針對安全 Syslog 轉送啟用 FIPS 模式時,如果 Syslog 伺服器未提供以下加密套件,則會拒絕連線:「TLS_AES_256_GCM_SHA384:TLS_AES_128_GCM_SHA256:ECDHE-RSA-AES256-GCM-SHA384:ECDHE-RSA-AES128-GCM-SHA256」。此外,如果 Syslog 伺服器憑證沒有用來設定「ServerAuth」屬性的擴充金鑰使用方法欄位,則會拒絕連線,這與 FIPS 模式無關。

持續擷取 CRL 資訊

如果 fetchCRLEnabled 未設定為 false,則 SASE Orchestrator 會透過後端工作機制,每 12 小時定期更新 CRL 資訊。所擷取的 CRL 資訊會儲存在標題為 log.syslog.lastFetchedCRL。{serverName} 的對應系統內容中。每次嘗試連線到 Syslog 伺服器時,都會檢查該 CRL 資訊。如果在擷取期間發生錯誤,則 SASE Orchestrator 會產生操作員事件。

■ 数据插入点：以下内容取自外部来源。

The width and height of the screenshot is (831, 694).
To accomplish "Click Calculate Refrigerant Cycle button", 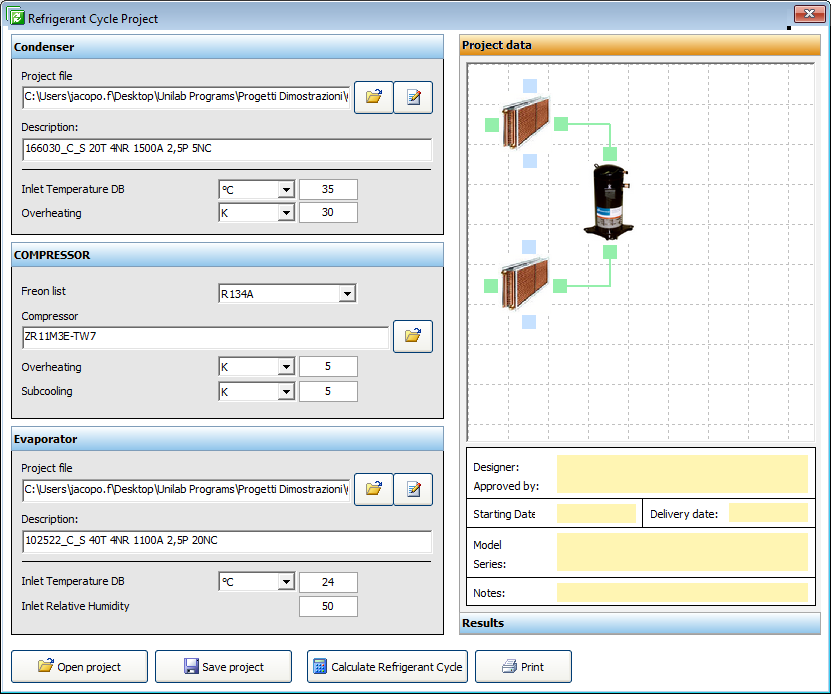I will pos(387,667).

如果 fetchCRLEnabled 設為 true,則 CRL 狀態後面會緊跟著三個額外的系統內容 (log.syslog.lastFetchedCRL.backend、log.syslog.lastFetchedCRL.portal、log.syslog.lastFetchedCRL.upload),如下圖所示。此資訊會顯示 CRL 和 CRL 資訊的上次更新時間。

記錄

如果「fetchCRLEnabled」選項設為 true,則 SASE Orchestrator 會嘗試擷取 CRL。如果發生錯誤,SASE Orchestrator 會產生事件,並在 [操作員事件 (Operator Events)] 頁面中引發該事件。